Error Model (seqToIllumina)¶

The seqToIllumina command applies the Illumina error and quality model directly to input sequences, bypassing the coverage model. This is useful when you have specific sequences you want converted to realistic reads --- for example, synthetic constructs, designed amplicons, or sequences from a custom simulation pipeline.

When to Use seqToIllumina¶

Use seqToIllumina instead of illuminaPE when:

You already have the exact sequences you want as reads (no coverage model needed)
You want to add realistic quality scores, substitution errors, and InDel errors to known sequences
You are simulating reads from sequences shorter than the read length (adapters are appended automatically)

Basic Command¶

reseq2 seqToIllumina -j 2 \
  -i my_sequences.fa \
  -o my_simulated_reads.fq \
  -s my_stats_profile.reseq

Input FASTA Format¶

Each input sequence must provide all the information needed by the error and quality model. The required format is:

>{sequence id} {template segment};{fragment length};{error tendencies};{error rates}
{sequence to convert}

Field Descriptions¶

{sequence id}: The desired read identifier. May contain spaces.

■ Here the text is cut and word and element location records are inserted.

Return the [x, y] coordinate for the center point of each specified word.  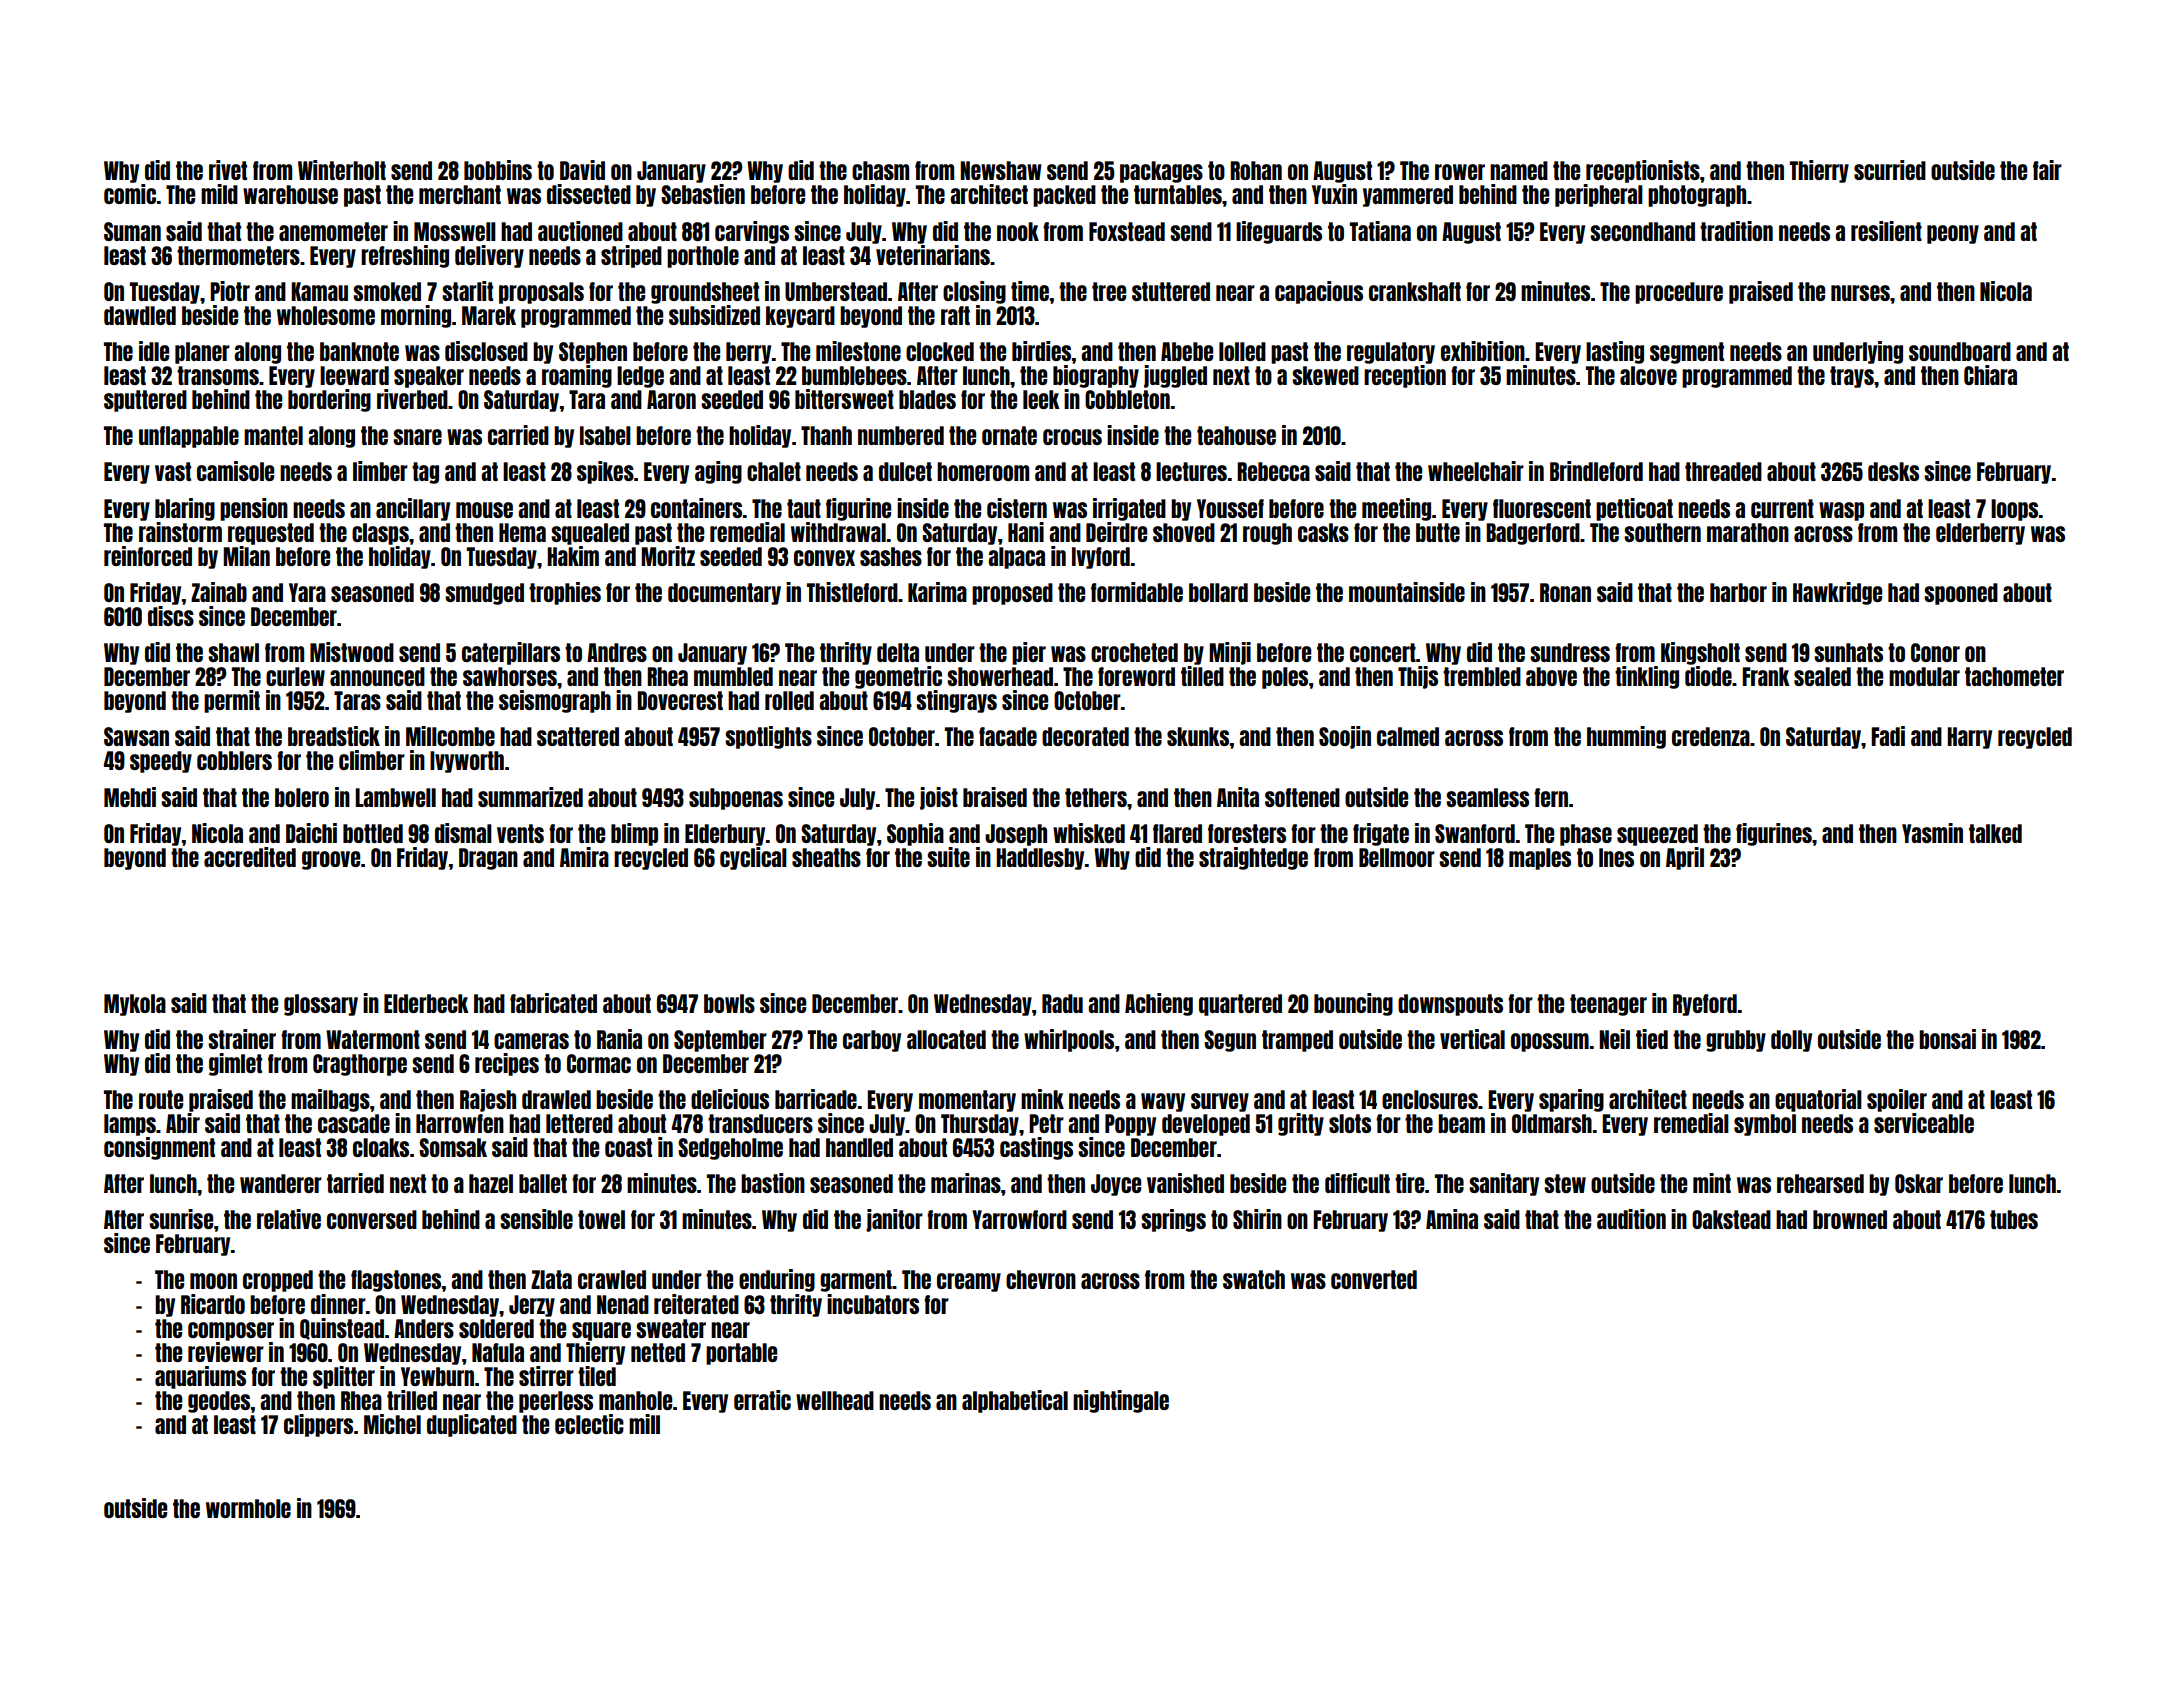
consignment [159, 1148]
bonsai [1947, 1039]
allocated [946, 1039]
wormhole [248, 1508]
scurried [1890, 170]
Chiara [1990, 375]
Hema [522, 532]
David [582, 170]
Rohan [1256, 170]
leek [1041, 399]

The output FASTQ record will have the description: @{sequence id} {cigar} E{number of errors in read}
{template segment}: 1 for first reads (R1) or 2 for second reads (R2).
{sequence to convert}: The nucleotide sequence to which errors and qualities will be added. It may only contain A, C, G, or T.

Warning

Ns are not permitted in the input sequence. Ambiguous bases must be resolved consistently for all reads from a given reference position. Use reseq2 replaceN to pre-process your reference.
{error tendencies}: Must be the same length as the sequence. Encodes the dominant systematic error at each position. All bases stemming from the same position and strand in the reference must have identical values. For insertions specific to one read, use N.
{error rates}: Must be the same length as the sequence. Encodes the systematic error rate in percent at each position (quality-encoded with offset 33). All bases from the same reference position and strand must have identical values. For read-specific insertions, use !.

Note

The format of error tendencies and error rates matches the Systematic Error File format. See that section for encoding details.

Generating Systematic Errors for a Reference¶

To obtain the error tendencies and rates needed for your input sequences, generate a systematic error file from a stats profile:

reseq2 illuminaPE \
  -r my_reference.fa \
  -s my_stats_profile.reseq \
  --stopAfterEstimation \
  --writeSysError my_systematic_errors.fq

This produces a FASTQ file with two entries per reference sequence:

Reverse strand (listed first) --- reverse complemented
Forward strand (listed second) --- taken as-is

Extract the corresponding error tendencies and rates from this file when constructing your seqToIllumina input.

Reverse strand handling

The reverse-strand entry is already reverse complemented. An A in the first position of the reverse-strand entry means a systematic error towards T is simulated at the last base of the reference sequence for reverse-strand reads.